▶ **What this task involves**
After counting the lines below that contain "Enable", reply with that number alone.

====== Recorded information ======

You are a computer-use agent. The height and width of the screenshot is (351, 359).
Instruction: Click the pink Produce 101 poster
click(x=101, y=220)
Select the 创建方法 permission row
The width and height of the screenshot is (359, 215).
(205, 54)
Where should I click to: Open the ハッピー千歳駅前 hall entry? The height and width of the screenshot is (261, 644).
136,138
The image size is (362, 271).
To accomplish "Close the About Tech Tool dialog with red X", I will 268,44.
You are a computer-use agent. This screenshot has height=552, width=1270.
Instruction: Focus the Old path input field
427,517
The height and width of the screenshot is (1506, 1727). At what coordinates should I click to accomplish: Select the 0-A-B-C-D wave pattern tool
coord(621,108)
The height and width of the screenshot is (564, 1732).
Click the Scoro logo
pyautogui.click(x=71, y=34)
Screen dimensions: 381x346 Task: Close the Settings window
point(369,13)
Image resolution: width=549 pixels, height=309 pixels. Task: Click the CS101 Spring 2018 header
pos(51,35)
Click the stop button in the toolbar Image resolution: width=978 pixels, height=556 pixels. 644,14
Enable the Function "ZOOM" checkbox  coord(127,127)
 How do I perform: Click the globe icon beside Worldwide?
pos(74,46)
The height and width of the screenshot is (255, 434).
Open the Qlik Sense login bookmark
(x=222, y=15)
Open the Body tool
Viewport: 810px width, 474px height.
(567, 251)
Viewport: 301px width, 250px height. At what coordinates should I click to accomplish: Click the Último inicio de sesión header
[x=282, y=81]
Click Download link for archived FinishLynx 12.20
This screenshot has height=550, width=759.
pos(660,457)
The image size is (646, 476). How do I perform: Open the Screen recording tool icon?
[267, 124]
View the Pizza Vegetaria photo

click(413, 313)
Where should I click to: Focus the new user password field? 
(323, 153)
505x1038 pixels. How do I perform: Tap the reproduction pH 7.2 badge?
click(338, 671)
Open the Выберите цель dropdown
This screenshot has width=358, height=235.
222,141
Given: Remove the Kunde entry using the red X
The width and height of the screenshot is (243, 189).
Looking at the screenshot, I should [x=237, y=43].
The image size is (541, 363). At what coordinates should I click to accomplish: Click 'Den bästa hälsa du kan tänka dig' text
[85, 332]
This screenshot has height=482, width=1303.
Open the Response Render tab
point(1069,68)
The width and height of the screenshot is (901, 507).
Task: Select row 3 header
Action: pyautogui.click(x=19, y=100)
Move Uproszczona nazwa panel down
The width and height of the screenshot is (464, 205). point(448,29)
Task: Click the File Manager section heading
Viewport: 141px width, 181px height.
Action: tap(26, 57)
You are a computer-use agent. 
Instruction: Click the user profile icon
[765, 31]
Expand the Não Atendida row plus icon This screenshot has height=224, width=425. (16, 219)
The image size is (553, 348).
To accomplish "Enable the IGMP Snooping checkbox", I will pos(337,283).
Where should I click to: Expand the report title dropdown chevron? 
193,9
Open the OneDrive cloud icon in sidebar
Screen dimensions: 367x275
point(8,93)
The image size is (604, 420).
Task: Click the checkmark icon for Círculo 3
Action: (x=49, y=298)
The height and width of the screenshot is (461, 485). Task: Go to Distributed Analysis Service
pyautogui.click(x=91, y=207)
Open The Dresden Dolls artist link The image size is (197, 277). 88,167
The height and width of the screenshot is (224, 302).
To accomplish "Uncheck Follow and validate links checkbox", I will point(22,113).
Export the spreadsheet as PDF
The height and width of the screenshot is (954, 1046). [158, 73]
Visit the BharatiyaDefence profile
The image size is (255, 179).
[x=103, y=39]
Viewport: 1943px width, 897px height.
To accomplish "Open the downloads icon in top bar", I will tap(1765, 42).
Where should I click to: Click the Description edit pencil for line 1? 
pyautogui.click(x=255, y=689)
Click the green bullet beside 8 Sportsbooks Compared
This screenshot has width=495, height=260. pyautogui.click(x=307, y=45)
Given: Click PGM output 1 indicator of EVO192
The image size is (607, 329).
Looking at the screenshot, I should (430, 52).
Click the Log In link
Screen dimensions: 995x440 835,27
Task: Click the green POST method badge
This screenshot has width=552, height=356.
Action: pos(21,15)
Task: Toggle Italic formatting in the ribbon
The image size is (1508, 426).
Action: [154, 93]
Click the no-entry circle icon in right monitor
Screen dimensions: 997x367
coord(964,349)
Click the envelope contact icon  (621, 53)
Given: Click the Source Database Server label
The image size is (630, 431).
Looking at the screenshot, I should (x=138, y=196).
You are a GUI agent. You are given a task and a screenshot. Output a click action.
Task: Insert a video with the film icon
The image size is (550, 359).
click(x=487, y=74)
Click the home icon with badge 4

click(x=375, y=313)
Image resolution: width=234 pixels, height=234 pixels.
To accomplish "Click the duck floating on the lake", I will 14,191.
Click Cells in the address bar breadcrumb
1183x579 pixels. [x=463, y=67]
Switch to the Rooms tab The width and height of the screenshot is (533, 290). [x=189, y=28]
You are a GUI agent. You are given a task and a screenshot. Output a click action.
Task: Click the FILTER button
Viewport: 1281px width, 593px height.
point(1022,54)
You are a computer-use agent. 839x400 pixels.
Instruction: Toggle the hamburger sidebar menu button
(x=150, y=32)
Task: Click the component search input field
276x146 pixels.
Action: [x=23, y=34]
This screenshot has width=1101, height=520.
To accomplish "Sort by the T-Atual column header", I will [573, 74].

======

▶ **Output**
2